%%
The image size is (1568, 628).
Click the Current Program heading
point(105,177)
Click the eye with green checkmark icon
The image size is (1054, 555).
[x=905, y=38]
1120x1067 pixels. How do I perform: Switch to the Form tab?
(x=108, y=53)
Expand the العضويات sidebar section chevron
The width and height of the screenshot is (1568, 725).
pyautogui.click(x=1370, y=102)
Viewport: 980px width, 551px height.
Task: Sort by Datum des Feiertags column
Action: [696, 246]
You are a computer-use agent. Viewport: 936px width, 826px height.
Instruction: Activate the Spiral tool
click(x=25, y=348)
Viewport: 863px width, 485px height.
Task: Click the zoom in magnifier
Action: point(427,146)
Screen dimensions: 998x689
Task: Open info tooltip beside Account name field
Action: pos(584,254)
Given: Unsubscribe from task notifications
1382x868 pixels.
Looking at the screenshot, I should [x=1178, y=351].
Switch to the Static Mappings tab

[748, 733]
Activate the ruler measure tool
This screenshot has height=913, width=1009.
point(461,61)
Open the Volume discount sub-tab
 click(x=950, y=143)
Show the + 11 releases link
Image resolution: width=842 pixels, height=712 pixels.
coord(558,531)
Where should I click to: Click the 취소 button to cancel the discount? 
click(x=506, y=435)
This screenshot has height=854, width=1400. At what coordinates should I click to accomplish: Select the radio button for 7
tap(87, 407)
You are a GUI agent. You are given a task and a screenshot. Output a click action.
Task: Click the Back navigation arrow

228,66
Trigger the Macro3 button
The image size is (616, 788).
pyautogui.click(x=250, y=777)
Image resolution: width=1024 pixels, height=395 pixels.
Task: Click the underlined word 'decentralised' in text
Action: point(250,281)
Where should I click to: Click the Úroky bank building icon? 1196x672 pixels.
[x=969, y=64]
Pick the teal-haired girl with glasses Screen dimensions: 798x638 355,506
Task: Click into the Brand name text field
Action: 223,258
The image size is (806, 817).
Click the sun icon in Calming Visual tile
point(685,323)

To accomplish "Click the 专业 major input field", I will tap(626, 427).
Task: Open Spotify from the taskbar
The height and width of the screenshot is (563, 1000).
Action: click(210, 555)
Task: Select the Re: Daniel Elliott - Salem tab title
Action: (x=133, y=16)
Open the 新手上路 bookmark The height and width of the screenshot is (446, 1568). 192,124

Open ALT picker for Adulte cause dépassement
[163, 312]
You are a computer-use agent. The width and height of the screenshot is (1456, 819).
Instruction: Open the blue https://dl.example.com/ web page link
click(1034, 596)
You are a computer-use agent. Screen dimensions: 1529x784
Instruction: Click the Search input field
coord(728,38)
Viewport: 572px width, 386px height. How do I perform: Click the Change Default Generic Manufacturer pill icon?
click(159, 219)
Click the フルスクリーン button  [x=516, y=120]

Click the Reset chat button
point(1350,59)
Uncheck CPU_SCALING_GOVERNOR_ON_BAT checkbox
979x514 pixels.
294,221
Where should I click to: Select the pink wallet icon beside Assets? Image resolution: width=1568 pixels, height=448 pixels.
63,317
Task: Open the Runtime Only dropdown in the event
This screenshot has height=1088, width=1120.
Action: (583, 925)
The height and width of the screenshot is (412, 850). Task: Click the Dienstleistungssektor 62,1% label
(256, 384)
%%
Exercise task » Could you reproduce the listing above verbatim, starting at the line that contains "The height and width of the screenshot is (412, 850)." and ending with the last line of the listing?

Exercise solution »
The height and width of the screenshot is (412, 850). Task: Click the Dienstleistungssektor 62,1% label
(256, 384)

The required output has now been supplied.